Pipelines

Pipelines is a library designed to generate and evaluate data analysis pipelines.

Transformation interface

Pipelines.trainFunction
train(repository::Repository, card::Card, source; schema = nothing)::CardState

Return a trained model for a given card on a table table in the database repository.db.

source
Pipelines.evaluateFunction
evaluate(
    repository::Repository,
    card::Card,
    state::CardState,
    (source, destination)::Pair,
    id::AbstractString;
    schema = nothing
)

Replace table destination in the database repository.db with the outcome of executing the card on the table source. The new table destination will have an additional column id, to be joined with the row number of the original table.

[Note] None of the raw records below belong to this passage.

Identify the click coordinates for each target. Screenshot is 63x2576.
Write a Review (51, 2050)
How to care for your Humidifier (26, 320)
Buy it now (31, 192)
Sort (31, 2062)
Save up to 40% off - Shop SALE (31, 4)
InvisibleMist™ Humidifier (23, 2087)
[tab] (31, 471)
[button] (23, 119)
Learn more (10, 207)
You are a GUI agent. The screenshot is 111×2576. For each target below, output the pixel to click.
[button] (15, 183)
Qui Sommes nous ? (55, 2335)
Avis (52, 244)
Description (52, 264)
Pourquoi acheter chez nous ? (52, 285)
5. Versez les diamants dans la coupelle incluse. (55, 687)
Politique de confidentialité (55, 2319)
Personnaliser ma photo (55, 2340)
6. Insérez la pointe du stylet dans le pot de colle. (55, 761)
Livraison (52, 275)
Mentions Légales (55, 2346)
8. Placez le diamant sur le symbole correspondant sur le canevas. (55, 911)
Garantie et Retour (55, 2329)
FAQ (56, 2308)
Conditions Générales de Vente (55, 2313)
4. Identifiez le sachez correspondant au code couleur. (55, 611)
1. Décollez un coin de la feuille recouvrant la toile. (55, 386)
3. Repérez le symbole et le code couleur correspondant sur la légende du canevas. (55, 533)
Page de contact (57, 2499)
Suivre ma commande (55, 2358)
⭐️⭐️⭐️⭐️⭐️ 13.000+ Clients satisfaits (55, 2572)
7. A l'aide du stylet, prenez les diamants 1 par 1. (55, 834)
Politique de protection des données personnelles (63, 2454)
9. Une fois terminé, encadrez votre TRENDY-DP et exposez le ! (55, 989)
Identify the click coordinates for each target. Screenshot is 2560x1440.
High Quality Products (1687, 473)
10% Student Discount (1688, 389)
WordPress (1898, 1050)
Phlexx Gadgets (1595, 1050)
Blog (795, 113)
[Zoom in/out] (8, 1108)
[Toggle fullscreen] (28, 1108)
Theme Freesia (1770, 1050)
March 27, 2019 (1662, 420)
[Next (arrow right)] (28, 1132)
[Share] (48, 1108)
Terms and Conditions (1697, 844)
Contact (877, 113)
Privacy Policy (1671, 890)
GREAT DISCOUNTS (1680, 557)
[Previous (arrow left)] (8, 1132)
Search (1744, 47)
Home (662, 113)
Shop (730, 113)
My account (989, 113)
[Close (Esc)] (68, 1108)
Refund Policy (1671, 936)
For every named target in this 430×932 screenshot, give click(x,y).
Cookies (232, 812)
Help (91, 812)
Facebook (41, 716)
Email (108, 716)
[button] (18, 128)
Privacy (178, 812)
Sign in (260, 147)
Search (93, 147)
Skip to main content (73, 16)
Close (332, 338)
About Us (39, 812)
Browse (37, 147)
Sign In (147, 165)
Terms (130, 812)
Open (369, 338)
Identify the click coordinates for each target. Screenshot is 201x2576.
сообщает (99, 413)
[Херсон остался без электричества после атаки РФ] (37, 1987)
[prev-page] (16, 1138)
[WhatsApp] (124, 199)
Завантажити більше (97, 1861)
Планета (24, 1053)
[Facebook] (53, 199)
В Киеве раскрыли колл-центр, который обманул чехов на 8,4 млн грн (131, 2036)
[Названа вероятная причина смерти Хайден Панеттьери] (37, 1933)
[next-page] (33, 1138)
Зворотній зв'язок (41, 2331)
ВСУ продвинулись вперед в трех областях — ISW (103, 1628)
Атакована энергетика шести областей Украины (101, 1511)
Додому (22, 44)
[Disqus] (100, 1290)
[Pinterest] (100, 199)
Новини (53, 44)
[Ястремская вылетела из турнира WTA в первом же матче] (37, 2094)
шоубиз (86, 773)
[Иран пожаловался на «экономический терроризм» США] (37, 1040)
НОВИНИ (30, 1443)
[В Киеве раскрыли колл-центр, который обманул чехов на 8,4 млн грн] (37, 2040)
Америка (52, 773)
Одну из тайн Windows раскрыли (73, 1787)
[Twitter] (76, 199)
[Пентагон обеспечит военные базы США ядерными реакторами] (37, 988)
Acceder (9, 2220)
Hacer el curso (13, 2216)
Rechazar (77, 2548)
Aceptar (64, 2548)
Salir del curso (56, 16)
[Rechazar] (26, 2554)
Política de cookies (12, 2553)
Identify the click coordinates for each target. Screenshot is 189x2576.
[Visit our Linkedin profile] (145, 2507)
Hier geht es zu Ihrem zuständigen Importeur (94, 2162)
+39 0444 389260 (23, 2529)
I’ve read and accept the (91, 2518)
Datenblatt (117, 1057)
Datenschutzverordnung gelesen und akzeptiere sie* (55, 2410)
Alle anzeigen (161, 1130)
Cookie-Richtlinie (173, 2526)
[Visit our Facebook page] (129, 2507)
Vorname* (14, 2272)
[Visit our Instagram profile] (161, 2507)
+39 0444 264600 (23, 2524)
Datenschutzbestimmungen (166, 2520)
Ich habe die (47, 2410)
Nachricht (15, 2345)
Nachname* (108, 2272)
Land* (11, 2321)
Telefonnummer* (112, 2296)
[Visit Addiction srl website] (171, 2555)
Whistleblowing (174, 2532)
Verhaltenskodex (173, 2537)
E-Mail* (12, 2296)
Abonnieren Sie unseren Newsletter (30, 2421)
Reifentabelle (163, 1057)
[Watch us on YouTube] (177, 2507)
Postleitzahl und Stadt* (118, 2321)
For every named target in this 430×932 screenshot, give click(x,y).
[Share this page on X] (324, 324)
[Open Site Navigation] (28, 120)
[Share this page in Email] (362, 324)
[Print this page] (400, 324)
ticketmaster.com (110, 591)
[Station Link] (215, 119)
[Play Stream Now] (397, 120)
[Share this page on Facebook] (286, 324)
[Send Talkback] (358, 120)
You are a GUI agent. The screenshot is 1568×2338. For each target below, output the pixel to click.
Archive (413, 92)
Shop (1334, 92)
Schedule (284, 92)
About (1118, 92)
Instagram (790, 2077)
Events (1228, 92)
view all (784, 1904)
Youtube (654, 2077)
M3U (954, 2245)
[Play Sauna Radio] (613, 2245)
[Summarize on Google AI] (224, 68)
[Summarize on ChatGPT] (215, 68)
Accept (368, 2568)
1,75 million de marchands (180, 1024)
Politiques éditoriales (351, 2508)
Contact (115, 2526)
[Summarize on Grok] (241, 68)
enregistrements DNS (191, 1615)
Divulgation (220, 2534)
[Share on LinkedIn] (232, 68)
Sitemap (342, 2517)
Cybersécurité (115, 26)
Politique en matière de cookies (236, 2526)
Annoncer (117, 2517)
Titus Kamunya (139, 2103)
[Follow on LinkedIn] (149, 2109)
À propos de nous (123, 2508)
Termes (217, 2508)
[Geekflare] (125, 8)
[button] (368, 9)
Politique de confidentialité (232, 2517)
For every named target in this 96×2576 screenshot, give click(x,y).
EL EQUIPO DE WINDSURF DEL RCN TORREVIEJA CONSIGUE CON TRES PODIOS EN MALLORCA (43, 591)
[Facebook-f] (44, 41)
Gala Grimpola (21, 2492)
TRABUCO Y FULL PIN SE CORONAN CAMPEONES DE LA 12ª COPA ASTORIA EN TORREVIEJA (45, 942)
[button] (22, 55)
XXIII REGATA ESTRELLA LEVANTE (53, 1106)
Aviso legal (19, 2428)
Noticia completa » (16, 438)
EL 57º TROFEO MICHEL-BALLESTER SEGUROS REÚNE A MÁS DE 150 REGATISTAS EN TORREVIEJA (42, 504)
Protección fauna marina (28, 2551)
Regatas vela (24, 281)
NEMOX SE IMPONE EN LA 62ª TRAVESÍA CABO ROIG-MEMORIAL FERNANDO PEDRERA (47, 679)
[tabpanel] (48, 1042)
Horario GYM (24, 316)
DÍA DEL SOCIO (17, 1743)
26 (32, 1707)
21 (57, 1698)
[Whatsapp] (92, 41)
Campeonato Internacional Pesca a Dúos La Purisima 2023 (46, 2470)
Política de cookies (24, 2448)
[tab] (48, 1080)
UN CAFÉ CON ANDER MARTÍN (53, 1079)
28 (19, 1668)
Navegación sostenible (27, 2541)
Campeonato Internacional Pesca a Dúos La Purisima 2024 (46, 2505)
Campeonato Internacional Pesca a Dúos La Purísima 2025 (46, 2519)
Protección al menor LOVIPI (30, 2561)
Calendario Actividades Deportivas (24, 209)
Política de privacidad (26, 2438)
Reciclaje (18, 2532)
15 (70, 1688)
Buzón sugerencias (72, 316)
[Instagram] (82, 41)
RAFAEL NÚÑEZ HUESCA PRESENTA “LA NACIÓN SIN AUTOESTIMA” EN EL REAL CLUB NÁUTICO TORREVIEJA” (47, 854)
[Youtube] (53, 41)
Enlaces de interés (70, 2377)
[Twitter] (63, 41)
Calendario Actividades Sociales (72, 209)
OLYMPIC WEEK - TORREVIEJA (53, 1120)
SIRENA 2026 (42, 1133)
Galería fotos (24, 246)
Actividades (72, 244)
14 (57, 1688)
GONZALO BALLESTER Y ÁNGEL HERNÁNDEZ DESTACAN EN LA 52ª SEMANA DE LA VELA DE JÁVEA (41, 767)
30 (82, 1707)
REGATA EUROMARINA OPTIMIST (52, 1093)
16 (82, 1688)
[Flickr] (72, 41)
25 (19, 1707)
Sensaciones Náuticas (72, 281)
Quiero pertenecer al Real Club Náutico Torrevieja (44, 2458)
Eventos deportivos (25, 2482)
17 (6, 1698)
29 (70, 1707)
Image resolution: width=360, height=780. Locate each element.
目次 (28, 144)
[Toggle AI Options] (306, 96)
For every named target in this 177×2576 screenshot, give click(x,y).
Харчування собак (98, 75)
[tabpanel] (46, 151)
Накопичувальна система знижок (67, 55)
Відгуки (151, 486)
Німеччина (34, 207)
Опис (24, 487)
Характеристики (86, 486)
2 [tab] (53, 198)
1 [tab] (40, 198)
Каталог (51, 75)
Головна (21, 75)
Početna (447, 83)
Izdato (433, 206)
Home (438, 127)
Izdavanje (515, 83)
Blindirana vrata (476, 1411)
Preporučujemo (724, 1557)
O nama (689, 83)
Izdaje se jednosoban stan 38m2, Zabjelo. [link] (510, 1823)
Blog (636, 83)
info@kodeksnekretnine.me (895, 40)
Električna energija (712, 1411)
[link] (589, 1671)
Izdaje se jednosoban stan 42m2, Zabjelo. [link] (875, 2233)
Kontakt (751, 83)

Here, state represents the result of train(repository, card, source; schema). See also train.

source
Pipelines.get_inputsFunction
get_inputs(c::Card; invert::Bool = false, train::Bool = !invert)::Vector{String}

Return the list of inputs for a given card.

source
Pipelines.get_outputsFunction
get_outputs(c::Card; invert::Bool = false)::Vector{String}

Return the list of outputs for a given card.

source

Pipeline computation

Pipelines.NodeType
Node(
    card::Card,
    state = CardState();
    update::Bool = true
)

Generate a Node object from a Card.

source
Pipelines.train!Function
train!(
    repository::Repository,
    node::Node,
    table::AbstractString;
    schema = nothing
)

Train node on table table in repository. The field state of node is modified.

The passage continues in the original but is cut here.